
  1. Note WS : Il n’y a pas d’article 16 dans les thèmes de recherche, mais ce point est abordé en page 30
  2. De 14, de 15, ou de 16 ans, rarement de 13.
  3. Ces deux époques ne se répondent point du tout ; l’homme perdant la faculté d’engendrer, 20, 25 et même 30 ans plus tard que la femme.
  4. Vers l’âge de 70 ans, commencent à paroitre sur toute la face des rides longitudinales et des rides transversales, qui, réunies, forment une espèce de treillis.
  5. Je prie le lecteur d’observer que le texte original dit animus, et non anima. Comme la mémoire, l’imagination et le jugement s’affoiblissent en même temps que les organes qui en sont les sièges, et proportionnellement, il est évident qu’à partir de l’époque où ces organes seront entièrement détruits, toutes ces opérations intellectuelles seront plus parfaites.
  6. Pour éviter de fatigantes répétitions et des refrains très fastidieux, j’ai cru devoir mettre cette double description en tableaux à deux parties symétriquement opposées, Ce qui sera sans doute plus commode, soit pour la simple lecture, soit pour la réflexion. Car, pour saisir pins parfaitement un faisceau de vérités, ou surmonter plus aisément un faisceau de difficultés, il faut en considérer ou en prendre les parties une à une. La plupart de nos erreurs et de nos vices, enfans de ces erreurs, consistant à vouloir tout comprendre ou tout prendre à la fois.
  7. Où il va rentrer. Sa substance étant alors plus terrestre et spécifiquement plus pesante, l’entraîne avec plus de force vers la terre. Depuis la naissance jusqu’à un certain maximum, le principe ignée et actif qui tend à l’élever et à le redresser, prévaut de plus en plus sur le principe terrestre et amortissant. Puis, ce principe terrestre et inerte l’emportant par degrés sur le principe actif, l’atterre de plus en plus.
  8. Passé quarante ans, il n’y a point ou presque point de vraie guérison, ni au physique, ni au moral ; le vice de l’une ou de l’autre espèce qu’on croit déraciner, ne faisant alors que changer de foyer ou d’objet ; et le docteur, moraliste ou médecin, ne pouvant plus emporter la fièvre qu’en donnant la colique. Il n’est pus plus possible de guérir à fond les maladies d’un vieillard par des potions, que de corriger radicalement ses vices par des discours ; les unes et les autres étant le produit de l’habitude et de vraies maladies chroniques. Pour qu’une véritable cure fût encore possible, il faudroit que l’action de la cause curative pût être aussi continue et d’aussi longue durée dans le dernier âge, que l’action de la cause morbifique l’a été dans les trois âges précédens ; c’est à-dire, qu’un même temps fût tout à la fois court et long ; ce qui est doublement absurde.
  9. Ce qui peut venir aussi de ce qu’ils tâchent de suppléer par la répétition du petit nombre de plaisirs qui leur restent, au défaut total de ceux qu’ils ont perdus. Les vieillards doivent être plus gourmands et plus bavards, parce qu’ils n’ont presquc plus d’autre plaisir que celui de parler et de manger. Voilà peut-être pourquoi ils mangent ce qu’ils ne peuvent plus digérer, et conseillent ce qu’ils ne peuvent plus faire. Quand le corps voyage, l’esprit est sédentaire ; et moins le corps chemine, plus la langue trotte.

**Votre tâche**:
Reproduisez à l'identique le passage des notes sur la vieillesse qui commence aux mots « 5. Je prie le » et s'arrête après « seront plus parfaites. ».

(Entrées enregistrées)
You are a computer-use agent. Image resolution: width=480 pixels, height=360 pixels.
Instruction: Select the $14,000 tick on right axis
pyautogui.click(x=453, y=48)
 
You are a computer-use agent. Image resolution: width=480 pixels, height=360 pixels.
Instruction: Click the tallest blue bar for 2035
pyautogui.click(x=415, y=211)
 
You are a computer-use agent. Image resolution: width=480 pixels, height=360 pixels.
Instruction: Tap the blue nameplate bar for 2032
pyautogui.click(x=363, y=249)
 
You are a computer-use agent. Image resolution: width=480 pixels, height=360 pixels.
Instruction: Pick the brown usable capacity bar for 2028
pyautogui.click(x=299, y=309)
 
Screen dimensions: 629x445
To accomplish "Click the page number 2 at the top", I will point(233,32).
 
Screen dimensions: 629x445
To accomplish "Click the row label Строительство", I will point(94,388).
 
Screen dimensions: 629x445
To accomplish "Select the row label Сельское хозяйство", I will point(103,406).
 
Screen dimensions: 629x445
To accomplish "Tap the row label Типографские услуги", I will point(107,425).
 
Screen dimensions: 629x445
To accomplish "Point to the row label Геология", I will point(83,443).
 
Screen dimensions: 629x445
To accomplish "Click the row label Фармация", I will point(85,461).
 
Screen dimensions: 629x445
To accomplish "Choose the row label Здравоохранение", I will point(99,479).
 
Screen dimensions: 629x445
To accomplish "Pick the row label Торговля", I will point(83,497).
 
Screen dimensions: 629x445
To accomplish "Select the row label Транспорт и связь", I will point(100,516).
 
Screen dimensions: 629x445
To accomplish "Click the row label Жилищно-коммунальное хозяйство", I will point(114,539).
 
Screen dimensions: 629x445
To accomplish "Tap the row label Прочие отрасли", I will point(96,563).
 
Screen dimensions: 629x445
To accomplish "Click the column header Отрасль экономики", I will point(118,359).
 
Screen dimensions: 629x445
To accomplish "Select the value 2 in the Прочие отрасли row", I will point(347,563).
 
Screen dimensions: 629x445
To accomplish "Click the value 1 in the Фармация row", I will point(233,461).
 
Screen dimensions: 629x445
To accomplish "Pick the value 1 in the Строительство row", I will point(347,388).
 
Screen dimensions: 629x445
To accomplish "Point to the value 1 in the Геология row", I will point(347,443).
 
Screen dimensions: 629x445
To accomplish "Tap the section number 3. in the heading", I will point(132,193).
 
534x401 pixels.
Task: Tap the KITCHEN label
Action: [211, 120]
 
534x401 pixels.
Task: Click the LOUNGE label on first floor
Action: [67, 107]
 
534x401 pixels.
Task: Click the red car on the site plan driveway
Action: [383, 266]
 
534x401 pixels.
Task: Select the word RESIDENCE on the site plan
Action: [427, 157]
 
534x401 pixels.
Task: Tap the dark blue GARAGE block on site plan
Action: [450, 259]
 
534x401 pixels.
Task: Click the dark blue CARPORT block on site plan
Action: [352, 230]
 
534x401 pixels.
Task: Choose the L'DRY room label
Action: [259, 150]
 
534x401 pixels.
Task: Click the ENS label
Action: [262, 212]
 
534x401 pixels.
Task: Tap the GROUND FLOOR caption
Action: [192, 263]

**Réponse**:
5. Je prie le lecteur d’observer que le texte original dit animus, et non anima. Comme la mémoire, l’imagination et le jugement s’affoiblissent en même temps que les organes qui en sont les sièges, et proportionnellement, il est évident qu’à partir de l’époque où ces organes seront entièrement détruits, toutes ces opérations intellectuelles seront plus parfaites.